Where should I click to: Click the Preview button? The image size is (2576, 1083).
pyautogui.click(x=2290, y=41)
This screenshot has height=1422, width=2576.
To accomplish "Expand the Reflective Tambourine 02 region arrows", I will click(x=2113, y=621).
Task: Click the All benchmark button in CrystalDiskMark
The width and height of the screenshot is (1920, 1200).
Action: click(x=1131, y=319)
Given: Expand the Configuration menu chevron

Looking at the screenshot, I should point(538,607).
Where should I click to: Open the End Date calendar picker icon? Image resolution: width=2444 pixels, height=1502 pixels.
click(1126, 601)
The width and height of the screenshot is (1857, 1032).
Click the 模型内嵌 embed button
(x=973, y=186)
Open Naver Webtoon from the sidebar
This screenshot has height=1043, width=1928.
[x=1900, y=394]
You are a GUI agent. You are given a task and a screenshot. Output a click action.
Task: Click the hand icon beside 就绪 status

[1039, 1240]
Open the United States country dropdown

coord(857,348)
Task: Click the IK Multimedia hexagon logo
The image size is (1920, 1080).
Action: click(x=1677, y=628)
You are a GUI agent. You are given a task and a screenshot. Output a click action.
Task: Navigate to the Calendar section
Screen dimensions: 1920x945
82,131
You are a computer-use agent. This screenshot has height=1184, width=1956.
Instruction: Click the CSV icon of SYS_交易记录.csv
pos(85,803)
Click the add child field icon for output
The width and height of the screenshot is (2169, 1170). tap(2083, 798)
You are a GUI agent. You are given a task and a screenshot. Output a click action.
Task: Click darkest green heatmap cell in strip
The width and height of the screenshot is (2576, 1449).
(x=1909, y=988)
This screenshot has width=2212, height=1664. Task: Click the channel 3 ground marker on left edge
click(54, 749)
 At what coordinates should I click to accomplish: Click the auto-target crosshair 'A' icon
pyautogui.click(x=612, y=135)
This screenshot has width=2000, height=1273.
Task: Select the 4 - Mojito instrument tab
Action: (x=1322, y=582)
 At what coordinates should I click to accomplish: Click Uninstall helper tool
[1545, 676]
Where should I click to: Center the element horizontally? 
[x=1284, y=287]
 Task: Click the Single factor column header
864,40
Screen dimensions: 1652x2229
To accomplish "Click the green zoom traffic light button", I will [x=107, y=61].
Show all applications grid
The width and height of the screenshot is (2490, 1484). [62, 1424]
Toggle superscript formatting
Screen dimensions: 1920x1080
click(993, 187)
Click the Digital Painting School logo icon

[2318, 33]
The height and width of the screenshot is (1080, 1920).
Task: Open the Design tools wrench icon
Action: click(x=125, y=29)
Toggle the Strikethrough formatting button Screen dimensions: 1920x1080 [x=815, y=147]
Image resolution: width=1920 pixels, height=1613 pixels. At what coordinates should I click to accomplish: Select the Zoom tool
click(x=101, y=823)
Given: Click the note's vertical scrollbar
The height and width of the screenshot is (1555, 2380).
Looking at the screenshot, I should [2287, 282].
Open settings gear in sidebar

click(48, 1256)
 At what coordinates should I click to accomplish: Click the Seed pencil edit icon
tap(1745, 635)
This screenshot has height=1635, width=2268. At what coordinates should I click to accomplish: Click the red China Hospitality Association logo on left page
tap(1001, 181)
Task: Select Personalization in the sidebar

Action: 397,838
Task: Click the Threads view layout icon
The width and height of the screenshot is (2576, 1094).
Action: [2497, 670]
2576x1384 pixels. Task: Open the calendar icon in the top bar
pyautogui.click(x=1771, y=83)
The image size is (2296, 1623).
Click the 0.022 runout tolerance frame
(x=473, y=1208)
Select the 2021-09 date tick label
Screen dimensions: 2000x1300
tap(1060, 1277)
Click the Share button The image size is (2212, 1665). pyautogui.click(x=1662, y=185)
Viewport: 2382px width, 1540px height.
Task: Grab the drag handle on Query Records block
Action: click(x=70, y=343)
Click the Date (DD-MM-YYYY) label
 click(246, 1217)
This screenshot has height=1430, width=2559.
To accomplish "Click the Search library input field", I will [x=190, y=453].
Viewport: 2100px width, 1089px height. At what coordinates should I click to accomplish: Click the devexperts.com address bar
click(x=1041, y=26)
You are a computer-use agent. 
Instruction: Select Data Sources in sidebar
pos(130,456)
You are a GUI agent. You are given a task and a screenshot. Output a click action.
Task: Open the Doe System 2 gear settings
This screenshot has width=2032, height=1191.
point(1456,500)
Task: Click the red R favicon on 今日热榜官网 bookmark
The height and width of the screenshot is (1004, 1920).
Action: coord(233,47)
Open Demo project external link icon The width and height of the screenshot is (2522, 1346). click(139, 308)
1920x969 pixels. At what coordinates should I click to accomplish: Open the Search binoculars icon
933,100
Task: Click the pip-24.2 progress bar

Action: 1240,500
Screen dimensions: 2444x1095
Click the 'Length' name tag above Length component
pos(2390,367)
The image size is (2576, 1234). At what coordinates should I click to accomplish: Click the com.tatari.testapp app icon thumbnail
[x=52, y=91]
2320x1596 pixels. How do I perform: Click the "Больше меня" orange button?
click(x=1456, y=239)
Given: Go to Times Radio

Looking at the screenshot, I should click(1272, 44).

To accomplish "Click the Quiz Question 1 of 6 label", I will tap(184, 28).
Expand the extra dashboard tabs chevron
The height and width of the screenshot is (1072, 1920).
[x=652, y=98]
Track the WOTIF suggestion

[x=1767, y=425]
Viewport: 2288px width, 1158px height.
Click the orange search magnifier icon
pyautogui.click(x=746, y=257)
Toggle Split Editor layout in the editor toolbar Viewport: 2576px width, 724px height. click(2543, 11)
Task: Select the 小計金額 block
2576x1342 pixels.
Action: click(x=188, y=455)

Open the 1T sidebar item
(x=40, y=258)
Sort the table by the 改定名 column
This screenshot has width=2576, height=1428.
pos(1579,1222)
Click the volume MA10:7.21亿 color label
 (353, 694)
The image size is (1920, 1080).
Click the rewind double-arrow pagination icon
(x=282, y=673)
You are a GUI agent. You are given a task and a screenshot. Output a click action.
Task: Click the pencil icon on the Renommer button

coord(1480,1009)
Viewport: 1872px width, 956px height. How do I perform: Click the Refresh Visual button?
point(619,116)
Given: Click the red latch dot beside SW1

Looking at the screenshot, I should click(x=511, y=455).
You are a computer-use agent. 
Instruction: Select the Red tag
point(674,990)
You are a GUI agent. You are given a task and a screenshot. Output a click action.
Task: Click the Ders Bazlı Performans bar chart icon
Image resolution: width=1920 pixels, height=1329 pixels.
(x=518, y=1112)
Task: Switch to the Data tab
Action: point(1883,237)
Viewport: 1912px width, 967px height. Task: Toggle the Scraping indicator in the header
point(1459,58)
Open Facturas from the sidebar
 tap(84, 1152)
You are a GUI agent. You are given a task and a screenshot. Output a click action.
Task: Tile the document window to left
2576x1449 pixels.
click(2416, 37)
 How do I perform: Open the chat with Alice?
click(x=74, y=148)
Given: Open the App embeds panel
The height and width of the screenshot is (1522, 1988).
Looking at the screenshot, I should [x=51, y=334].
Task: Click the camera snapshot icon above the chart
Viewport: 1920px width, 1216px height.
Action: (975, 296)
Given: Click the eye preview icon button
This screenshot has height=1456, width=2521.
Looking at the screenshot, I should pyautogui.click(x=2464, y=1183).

## Work request
Show every line above in which the word "chart" appears.

## Written reply
Task: Click the Ders Bazlı Performans bar chart icon
Task: Click the camera snapshot icon above the chart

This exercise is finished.